The reply should contain every entry below exactly as written, with no images.

[Collected data entries]
——

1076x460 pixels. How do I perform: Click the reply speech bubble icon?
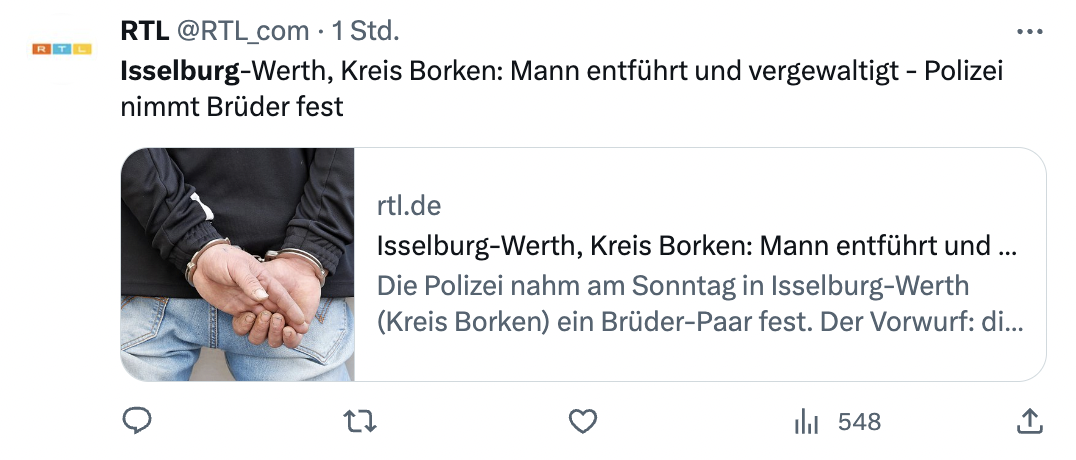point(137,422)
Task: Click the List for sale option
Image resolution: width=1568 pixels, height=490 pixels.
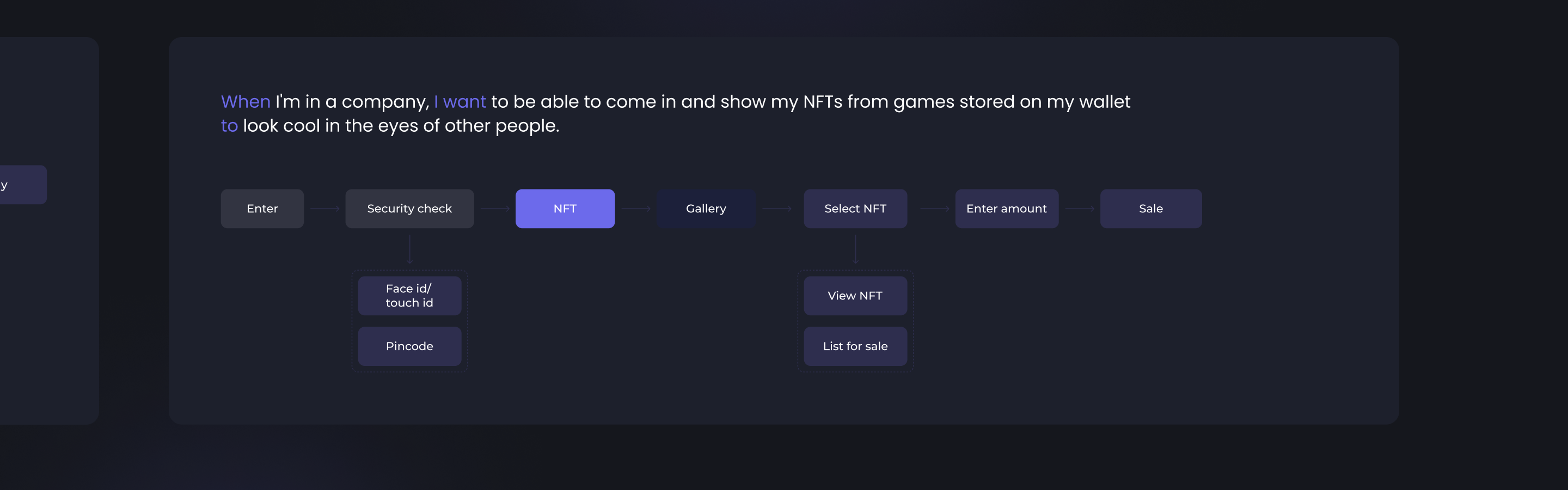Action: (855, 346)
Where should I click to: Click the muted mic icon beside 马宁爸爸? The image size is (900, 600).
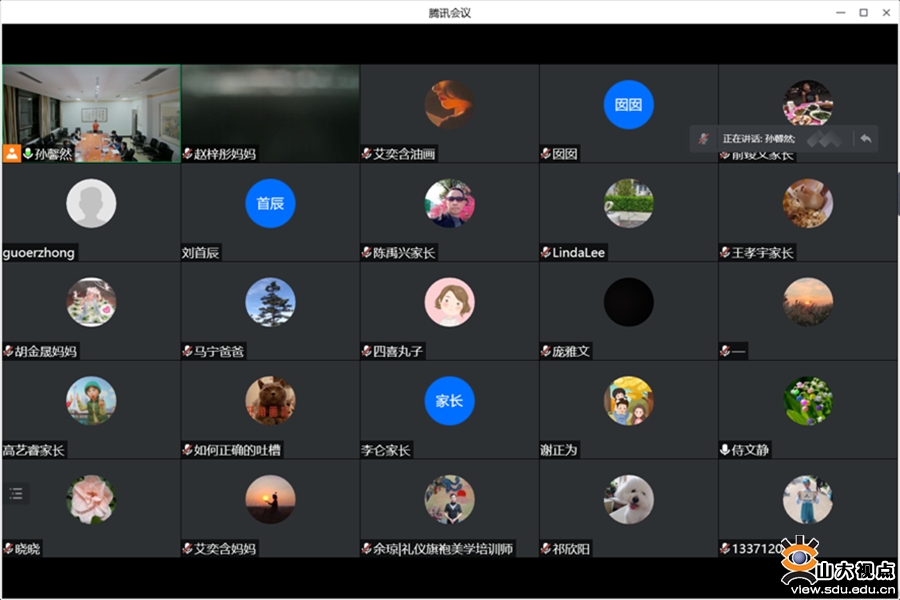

——

◆ **Written response**
1076x460 pixels. How do I perform: Click the reply speech bubble icon?
point(137,422)
Task: Click the List for sale option
Image resolution: width=1568 pixels, height=490 pixels.
Action: (855, 346)
Where should I click to: Click the muted mic icon beside 马宁爸爸? The image size is (900, 600).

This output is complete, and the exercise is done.